2012年09月16日「誰に対しても」渡辺敏雄牧師

聖書箇所:フィレモンへの手紙8~22節

説教要旨:
パウロは奴隷のオネシモを回心へと導きました。そこには福音の力が働いていますが、パウロの姿勢も関係しています。パウロは奴隷オネシモに対してまことにすごいことを言っています。「監禁中にもうけたわたしの子オネシモ」(10節)、「わたしの心であるオネシモ」(12節)、「奴隷以上の者、つまり愛する兄弟」(16節)、さらには「オネシモをわたしと思って」(17節)など、当時の社会にあって奴隷に対して言えるような言葉ではないのです。
それをパウロは言っているということは、パウロは自分をオネシモよりも低いところに置いたから言えたことであります。決して上から目線で福音をパウロは説いているのではないのです。

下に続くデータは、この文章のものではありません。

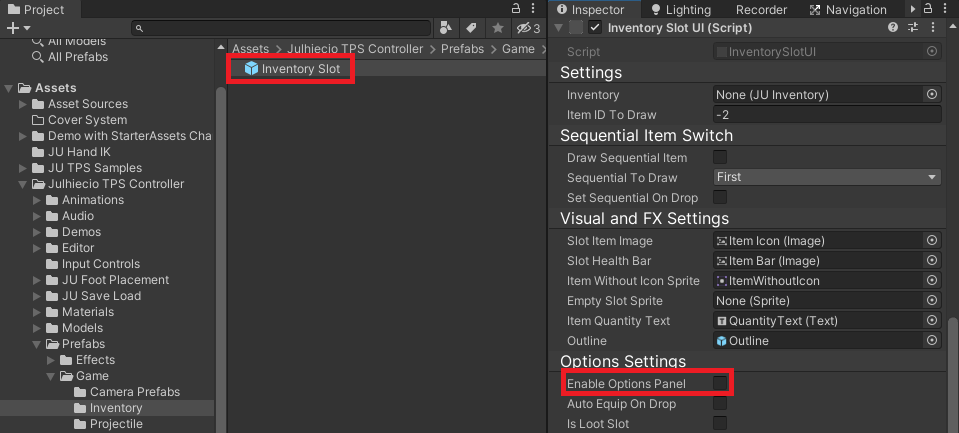Click the search by type icon
Screen dimensions: 959x433
[x=445, y=28]
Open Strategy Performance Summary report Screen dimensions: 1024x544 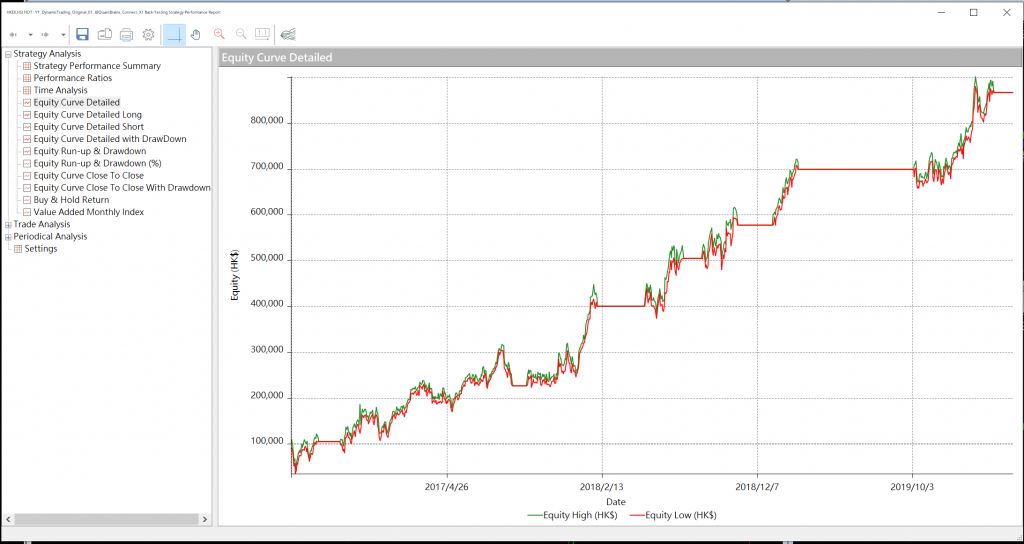[96, 66]
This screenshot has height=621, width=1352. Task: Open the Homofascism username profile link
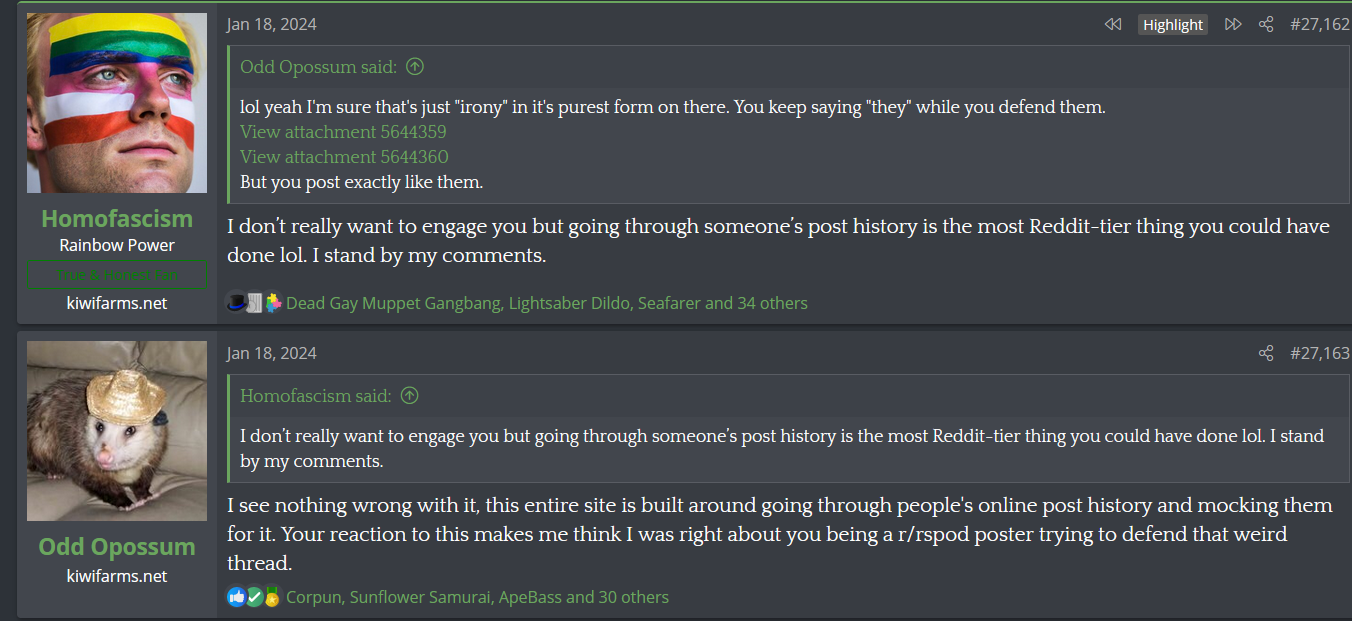pos(117,218)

パウロは自身を「罪人の頭」と表現しています。頭はふつうは一番高いところに位置する者に与えられるものですが、逆にパウロにおいては、罪人の頭ですから、最も低いところに自分を位置づけているのが分かります。そのように自分を位置づけなければならない理由がパウロにはあります。それはパウロの過去です。回心前のパウロは、徹底的に激しく教会を迫害しました。それが回心後キリストの福音を宣べ伝えるものになった。そうであるから、宣べ伝える相手には、徹底的に低くならざるを得なかったのです。それはたとえ奴隷であってもです。
奴隷は社会の最底辺に置かれたものです。それよりももっと低い位置にパウロは置いたのです。
そのことで福音に心を閉ざしていたオネシモが心を開き、福音を受け入れるものとなったのです。
ここで私たちはパウロよりも低いところにいる御方に目をとめたい。この御方がなければ、パウロは救われなかったのです。その御方はイエス・キリストです。
キリストはパウロ以上に誰に対しても低いところに立たれた御方です。
その御方の低み(十字架)によって、私たちは救われ、高められるのです。社会の底辺に位置するオネシモもキリストによって高められるのです。キリストによって高められることから漏れる人は誰もいません。
どんな罪人もキリストによって高められるのです。